Desde hace dos ediciones, la Bienal Internacional de Escultura del Chaco cuenta con un Plan Integral de Accesibilidad Cultural, impulsado por un colectivo de organizaciones ligadas a la accesibilidad e incorporado por la Fundación Urunday con la convicción de que el arte, para ser realmente público, tiene que llegar a todos por igual. Tuvimos la oportunidad de conversar con Corcho Benítez, referente del plan de accesibilidad y nos desplegó los cinco ejes que forman parte del mismo: participación, capacitación, comunicación, infraestructura y contenidos: “Lo importante de este plan de accesibilidad, me parece, es la conformación colectiva del mismo. En él interviene el IPRODICH, más de 15 organizaciones que participaron de su elaboración, la Fundación Urunday, y distintas instituciones que conformamos este colectivo de trabajo. La incorporación de este plan también deja sentadas las bases para seguir creciendo, edición tras edición, en estas prácticas accesibles. En ese sentido, no se trata solo del acceso, sino, como decíamos, de la producción y la participación activa de las personas con discapacidad. Estoy contento porque estas actividades que se vienen promoviendo tienen que ver con la sensibilización que tiene la organización de la Bienal, y con su herramienta técnica, que es el plan de accesibilidad integral.. Más de 15 organizaciones, junto al IPRODICH y la propia Fundación, forman parte de este trabajo colectivo que ya sienta las bases para seguir creciendo edición tras edición.”

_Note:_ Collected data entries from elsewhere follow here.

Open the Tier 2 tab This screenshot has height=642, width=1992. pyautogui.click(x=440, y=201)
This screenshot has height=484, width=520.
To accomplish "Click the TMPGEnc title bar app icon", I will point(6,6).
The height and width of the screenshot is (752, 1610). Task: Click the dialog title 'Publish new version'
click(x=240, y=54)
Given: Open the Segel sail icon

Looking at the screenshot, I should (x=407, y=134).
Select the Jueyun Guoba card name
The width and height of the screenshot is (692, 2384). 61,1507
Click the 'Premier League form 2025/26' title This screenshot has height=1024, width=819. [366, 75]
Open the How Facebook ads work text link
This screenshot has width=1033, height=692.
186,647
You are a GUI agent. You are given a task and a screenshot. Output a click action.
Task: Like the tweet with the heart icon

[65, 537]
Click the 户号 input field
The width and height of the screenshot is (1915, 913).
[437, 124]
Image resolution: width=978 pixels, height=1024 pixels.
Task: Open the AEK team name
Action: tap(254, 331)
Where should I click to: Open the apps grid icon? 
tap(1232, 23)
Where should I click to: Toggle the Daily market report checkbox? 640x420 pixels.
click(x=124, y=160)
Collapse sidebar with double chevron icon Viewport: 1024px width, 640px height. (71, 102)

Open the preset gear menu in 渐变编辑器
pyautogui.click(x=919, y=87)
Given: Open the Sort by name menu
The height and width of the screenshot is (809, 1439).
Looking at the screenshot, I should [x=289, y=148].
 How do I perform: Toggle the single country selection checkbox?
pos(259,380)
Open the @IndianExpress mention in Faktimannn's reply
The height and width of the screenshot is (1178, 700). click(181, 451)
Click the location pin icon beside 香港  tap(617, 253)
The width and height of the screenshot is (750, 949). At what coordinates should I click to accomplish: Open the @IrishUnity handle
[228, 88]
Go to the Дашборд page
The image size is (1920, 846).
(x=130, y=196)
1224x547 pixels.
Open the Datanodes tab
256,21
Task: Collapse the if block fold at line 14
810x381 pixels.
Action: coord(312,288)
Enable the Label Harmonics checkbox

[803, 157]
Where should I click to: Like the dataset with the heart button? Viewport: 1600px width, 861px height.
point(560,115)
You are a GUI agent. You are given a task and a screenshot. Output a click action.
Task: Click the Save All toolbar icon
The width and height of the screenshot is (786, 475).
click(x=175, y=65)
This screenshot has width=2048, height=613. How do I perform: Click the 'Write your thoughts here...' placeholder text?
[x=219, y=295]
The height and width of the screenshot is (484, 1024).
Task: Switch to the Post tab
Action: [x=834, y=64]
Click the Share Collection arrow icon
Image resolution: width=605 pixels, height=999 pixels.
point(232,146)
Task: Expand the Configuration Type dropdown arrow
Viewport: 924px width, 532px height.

Mañana, esa arquitectura de trabajo se traduce en una de las actividades más significativas de la semana: a las 17:00, en el David, personas sordas se encuentran con los escultores de la Competencia Internacional, en un recorrido mediado por intérpretes de lengua de señas que les permite acercarse a las obras, hacer preguntas y dialogar directamente con quienes las crean.
Resistencia se confirma, una vez más, como destino turístico invernal de una agenda de primer nivel, y el arte, también el que se piensa para que todos puedan vivirlo, sigue siendo un bien público de toda la comunidad.